Ha suscitato forti reazioni la proposta del Partito Democratico al Meeting di Rimini di rendere obbligatoria la scuola dell’infanzia, al punto da avere suscitato fischi.
Può sembrare assurdo che una proposta di maggiore educazione e istruzione susciti una simile reazione, ma gli interventi volti a rendere obbligatorie le riforme scolastiche hanno sempre suscitato ripulse, basti pensare alla proposta di valutazione dei docenti di qualche decennio fa, che costò il posto di Ministro dell’Istruzione al proponente.

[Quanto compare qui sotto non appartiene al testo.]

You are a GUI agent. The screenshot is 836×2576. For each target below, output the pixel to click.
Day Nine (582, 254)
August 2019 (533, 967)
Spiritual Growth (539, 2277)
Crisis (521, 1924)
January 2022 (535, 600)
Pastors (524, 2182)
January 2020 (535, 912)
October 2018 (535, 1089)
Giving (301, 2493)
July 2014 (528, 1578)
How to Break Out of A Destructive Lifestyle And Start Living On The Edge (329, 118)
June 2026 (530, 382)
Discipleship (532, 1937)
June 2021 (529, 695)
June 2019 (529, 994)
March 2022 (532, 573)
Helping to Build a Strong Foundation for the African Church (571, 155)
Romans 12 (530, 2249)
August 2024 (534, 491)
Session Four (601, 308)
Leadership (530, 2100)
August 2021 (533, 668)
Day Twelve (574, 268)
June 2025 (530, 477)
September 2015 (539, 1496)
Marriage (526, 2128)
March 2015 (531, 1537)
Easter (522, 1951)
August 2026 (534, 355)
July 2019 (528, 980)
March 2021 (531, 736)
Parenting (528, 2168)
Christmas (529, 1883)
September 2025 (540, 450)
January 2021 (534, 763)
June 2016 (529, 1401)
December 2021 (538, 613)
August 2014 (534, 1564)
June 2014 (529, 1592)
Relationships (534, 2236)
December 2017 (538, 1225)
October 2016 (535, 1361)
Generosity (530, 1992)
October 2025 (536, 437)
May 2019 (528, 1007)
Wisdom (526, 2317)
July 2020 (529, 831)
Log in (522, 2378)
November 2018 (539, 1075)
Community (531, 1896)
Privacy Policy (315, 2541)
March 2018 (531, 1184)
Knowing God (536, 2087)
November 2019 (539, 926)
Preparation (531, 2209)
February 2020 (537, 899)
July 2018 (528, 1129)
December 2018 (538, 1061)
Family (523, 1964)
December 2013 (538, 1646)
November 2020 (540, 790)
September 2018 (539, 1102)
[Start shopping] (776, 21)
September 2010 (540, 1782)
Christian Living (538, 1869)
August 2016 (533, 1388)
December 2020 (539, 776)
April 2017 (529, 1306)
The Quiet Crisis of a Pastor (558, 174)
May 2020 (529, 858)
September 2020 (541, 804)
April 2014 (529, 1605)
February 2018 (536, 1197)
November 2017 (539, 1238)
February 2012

Eppure qui, a mio avviso, la spiegazione è meno semplicistica. L’ambiente del tradizionale convegno di Rimini, infatti, è costituito in prevalenza da cattolici moderati, se non di destra, ricordando ad esempio il lungo applauso riservato all’onorevole Meloni. Ora, proporre l’obbligo della scuola dell’infanzia ad un ambiente il quale ha molto a cuore l’idea che, specie nei primi anni, debba essere solo la famiglia il principale, se non l’unico, soggetto educativo dei bimbi, è, a dir poco, un’impresa temeraria. Si aggiunga inoltre che il mondo cattolico in generale ha istituito molte scuole dell’infanzia paritarie che vedrebbero come concorrenziali quelle statali, se imposte per legge.
Vero è che esiste la parità scolastica garantita dalla Costituzione, ma le scuole dell’infanzia statali obbligatorie sarebbero gratuite per gli allievi a differenza di quelle paritarie le quali, sia pur con tutte le agevolazioni date alle famiglie economicamente svantaggiate, devono comunque assicurarsi una copertura economica dei costi.
Pertanto, in una simile situazione, a mio avviso sarebbe stato più opportuno (e lo sarebbe ancora) parlare non di obbligo, ma di diritto alla scuola dell’infanzia e ciò non tanto per una pura questione terminologica, ma per una visione più realistica del significato dei diritti rispetto all’idea che suscita il concetto di diritti soggettivi.
Infatti, mentre l’obbligo evoca in sostanza l’idea di un’imposizione, il concetto di diritto soggettivo evoca l’idea di una pretesa da avanzare se lo si desidera. Quindi, lungi dall’essere visto come un’imposizione, il diritto soggettivo è visto come un potere da esercitarsi liberamente.
Ciò ad esempio è avvenuto per gli allievi e le allieve con disabilità, per i quali gli interventi educativi precoci sono fondamentali. Nessuno ha mai parlato per loro di obbligo, se è vero che gli estensori della Legge 104/92, all’articolo 12 (commi 1 e 2) hanno scritto che gli alunni con disabilità hanno «diritto all’educazione ed all’istruzione dalla scuola dell’infanzia [allora materna] sino all’Università». In tal modo le famiglie, molto protettive, sono state orientate, educate e convinte a portare i propri bimbi e bimbe alla scuola dell’infanzia, un lavoro, questo, che è stato graduale e che continua ancora, ma che vede ormai il numero di bambini con disabilità che accedono alla scuola dell’infanzia crescere sempre, anche al Sud d’Italia.
Se si proponesse lo stesso diritto a tutti i bimbi d’Italia, penso che si potrebbe ottenere in tempi brevi lo stesso risultato positivo anche per tutti loro, in modo spontaneo e senza ripulse.